-- Start Text shown --

The Truth About Inflation. Paul Donovan. Routledge. 2015.
Prices are constantly in flux. Whether it is the creeping increase in the price of cereal or the seesaw housing market, price dynamics are powerful and often misunderstood. Inflation is a topic that is riddled with misperceptions, even amongst the most savvy of investors. In The Truth About Inflation, Paul Donovan examines inflation from a global perspective, cites worldwide urban myths surrounding it and aims to make the topic less muddied for investors of all backgrounds. At the core of the book, Donovan sets out to address what inflation is and is not, so that global investors of all ranks make more astute investment decisions. While investors are the main audience, those interested in economics, finance and economic history will find the book enjoyable to read as well.
Donovan makes clear from the start of the book that inflation is not a simplistic topic, and that reducing it to a simple statement or formula will paint an inaccurate picture of inflation for the modern-day investor. To qualify as inflation, Donovan makes clear that only a broad-based price change should meet the economic definition of inflation (the rate of change in prices). The reason? A broad-based price change across unrelated products would better reflect a fundamental economic shift in markets beyond short-term fluctuations due to variables like seasonal demand changes.
Broad-based price increases are likely to have a genuine impact on the regular consumer, presumably lowering their standard of living if wages do not rise equally. The truth of the matter, according to Donovan, is that the headline consumer price index (CPI) most governments issue on a quarterly or monthly basis is not the most accurate statistic that investment professionals or financial commentators should use when forecasting inflation. In an enlightening section coined ‘The Inflation Hokey Cokey’, Donovan gives a clear overview of the two subcomponents associated with CPI: housing, and food and shelter. Determining the cost of housing is difficult and by no means perfect, because renters and owners face different costs. Donovan educates investors seeking to bet on the housing market to consider inflation from both the perspective of the renter, who may infer inflation to be higher than what it really is, and the landlord, who may infer inflation to be lower than its actual level.

-- End Text shown --
-- Start Extracted information --

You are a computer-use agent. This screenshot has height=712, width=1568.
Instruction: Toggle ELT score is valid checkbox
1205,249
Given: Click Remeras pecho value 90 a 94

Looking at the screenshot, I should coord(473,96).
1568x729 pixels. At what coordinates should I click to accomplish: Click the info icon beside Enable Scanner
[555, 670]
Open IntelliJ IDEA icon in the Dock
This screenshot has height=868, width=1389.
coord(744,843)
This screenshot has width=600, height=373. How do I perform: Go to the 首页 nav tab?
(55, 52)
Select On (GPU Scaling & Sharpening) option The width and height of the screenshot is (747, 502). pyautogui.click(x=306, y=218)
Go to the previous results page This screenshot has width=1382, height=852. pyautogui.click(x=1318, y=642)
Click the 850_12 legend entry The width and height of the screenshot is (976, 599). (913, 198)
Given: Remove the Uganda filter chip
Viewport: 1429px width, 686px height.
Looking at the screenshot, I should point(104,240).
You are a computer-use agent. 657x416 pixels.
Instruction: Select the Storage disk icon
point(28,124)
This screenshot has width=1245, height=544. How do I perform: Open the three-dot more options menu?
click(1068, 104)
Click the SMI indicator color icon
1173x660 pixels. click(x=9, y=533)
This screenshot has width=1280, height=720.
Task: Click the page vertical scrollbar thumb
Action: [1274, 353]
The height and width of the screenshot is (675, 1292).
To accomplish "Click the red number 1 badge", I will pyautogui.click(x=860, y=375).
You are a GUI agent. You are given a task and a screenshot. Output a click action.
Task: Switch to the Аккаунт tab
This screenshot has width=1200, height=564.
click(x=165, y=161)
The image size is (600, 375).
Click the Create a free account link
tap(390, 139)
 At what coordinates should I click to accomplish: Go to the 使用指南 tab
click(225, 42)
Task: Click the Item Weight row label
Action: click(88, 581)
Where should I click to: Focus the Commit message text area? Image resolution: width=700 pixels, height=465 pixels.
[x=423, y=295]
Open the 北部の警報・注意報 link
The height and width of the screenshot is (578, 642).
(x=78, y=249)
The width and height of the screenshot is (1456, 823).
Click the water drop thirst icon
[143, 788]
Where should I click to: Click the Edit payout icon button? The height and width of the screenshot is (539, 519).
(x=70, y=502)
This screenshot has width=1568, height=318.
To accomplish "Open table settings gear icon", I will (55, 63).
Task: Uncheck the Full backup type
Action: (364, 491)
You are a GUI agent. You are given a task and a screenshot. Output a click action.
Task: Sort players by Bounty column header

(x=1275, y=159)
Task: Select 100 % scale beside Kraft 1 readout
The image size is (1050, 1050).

-- End Extracted information --

- **Instruction**
Return the full book review on inflation from the top of the page word for word, from its opening line to its last sentence.

- **Task solution**
The Truth About Inflation. Paul Donovan. Routledge. 2015.
Prices are constantly in flux. Whether it is the creeping increase in the price of cereal or the seesaw housing market, price dynamics are powerful and often misunderstood. Inflation is a topic that is riddled with misperceptions, even amongst the most savvy of investors. In The Truth About Inflation, Paul Donovan examines inflation from a global perspective, cites worldwide urban myths surrounding it and aims to make the topic less muddied for investors of all backgrounds. At the core of the book, Donovan sets out to address what inflation is and is not, so that global investors of all ranks make more astute investment decisions. While investors are the main audience, those interested in economics, finance and economic history will find the book enjoyable to read as well.
Donovan makes clear from the start of the book that inflation is not a simplistic topic, and that reducing it to a simple statement or formula will paint an inaccurate picture of inflation for the modern-day investor. To qualify as inflation, Donovan makes clear that only a broad-based price change should meet the economic definition of inflation (the rate of change in prices). The reason? A broad-based price change across unrelated products would better reflect a fundamental economic shift in markets beyond short-term fluctuations due to variables like seasonal demand changes.
Broad-based price increases are likely to have a genuine impact on the regular consumer, presumably lowering their standard of living if wages do not rise equally. The truth of the matter, according to Donovan, is that the headline consumer price index (CPI) most governments issue on a quarterly or monthly basis is not the most accurate statistic that investment professionals or financial commentators should use when forecasting inflation. In an enlightening section coined ‘The Inflation Hokey Cokey’, Donovan gives a clear overview of the two subcomponents associated with CPI: housing, and food and shelter. Determining the cost of housing is difficult and by no means perfect, because renters and owners face different costs. Donovan educates investors seeking to bet on the housing market to consider inflation from both the perspective of the renter, who may infer inflation to be higher than what it really is, and the landlord, who may infer inflation to be lower than its actual level.